> **RECORD EXTRACTS**:
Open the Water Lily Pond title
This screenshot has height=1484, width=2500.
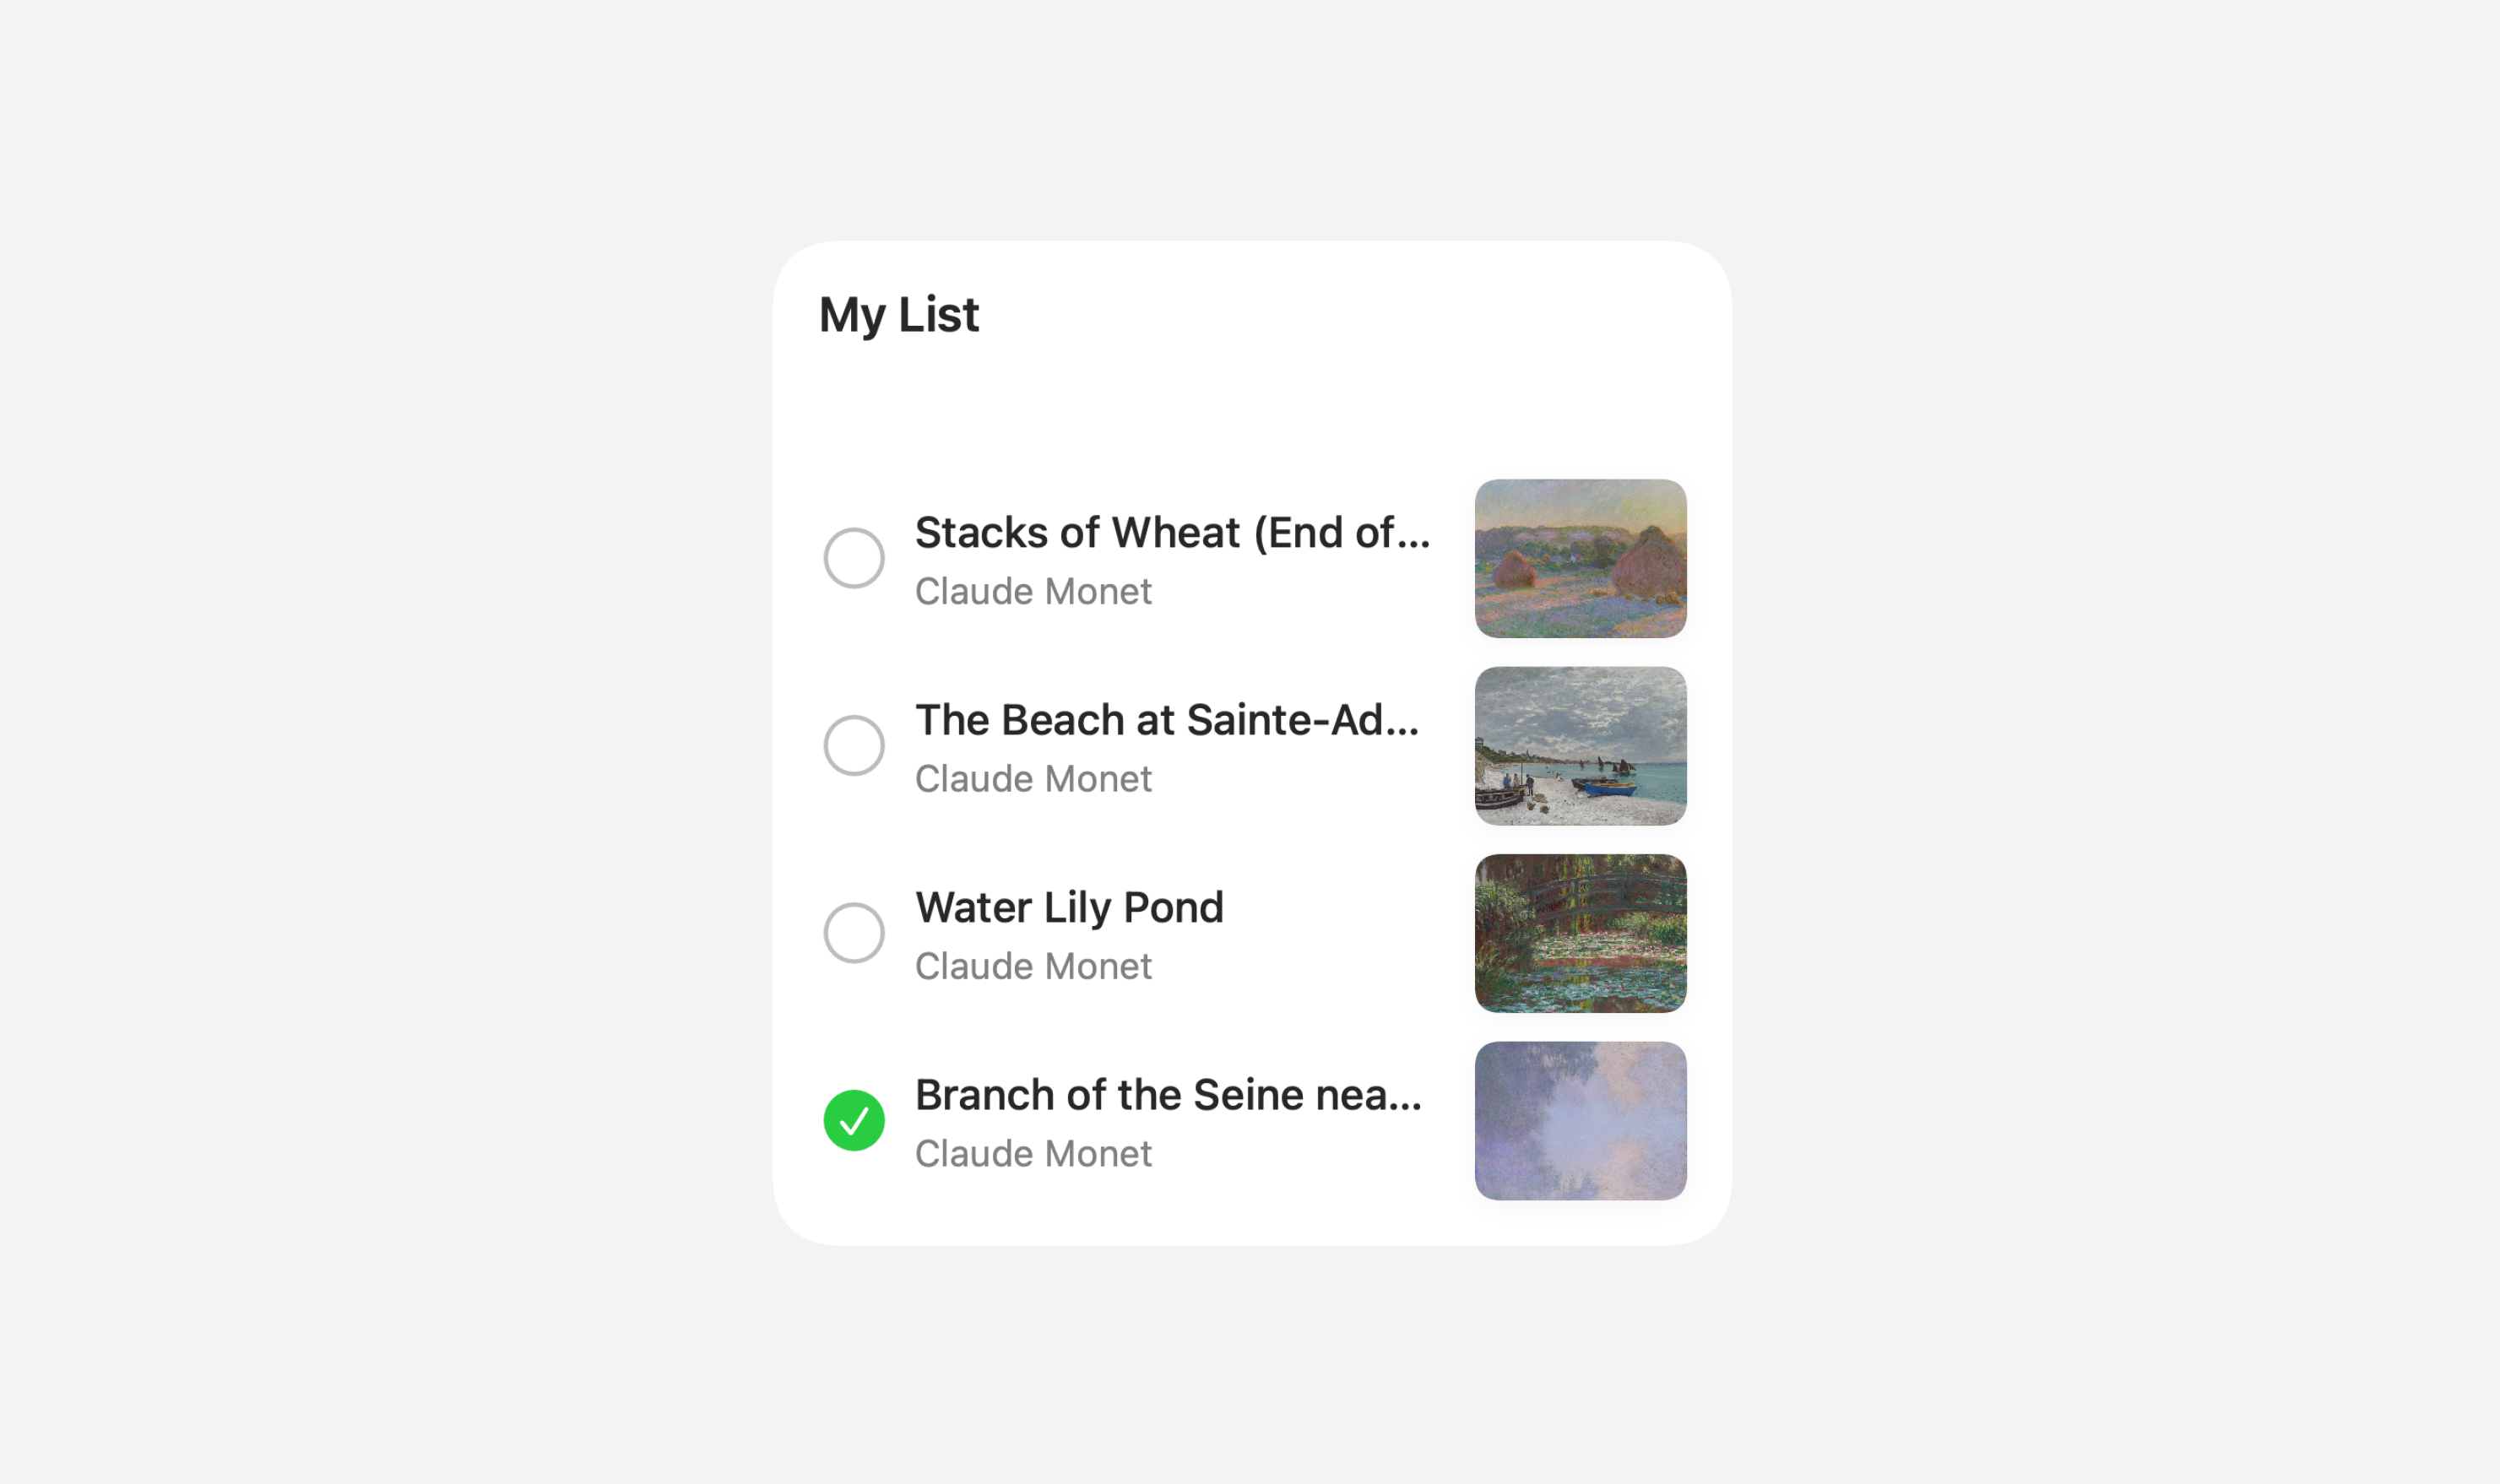click(x=1068, y=907)
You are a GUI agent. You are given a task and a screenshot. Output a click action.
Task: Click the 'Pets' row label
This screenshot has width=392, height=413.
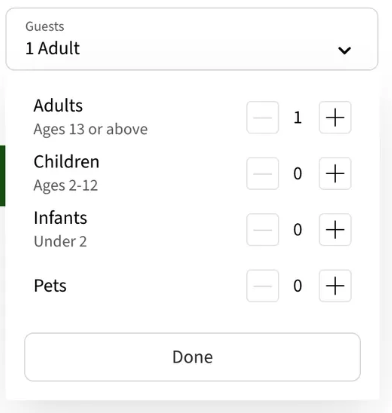pos(50,286)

> **WORK TO COMPLETE**: Both the line containing "Task: Click the 'Pets' row label" and the last line of the listing above belong in the copy, along with every line between them; retype them exactly and omit the pictures.

> **FINISHED EXERCISE**:
Task: Click the 'Pets' row label
This screenshot has width=392, height=413.
pos(50,286)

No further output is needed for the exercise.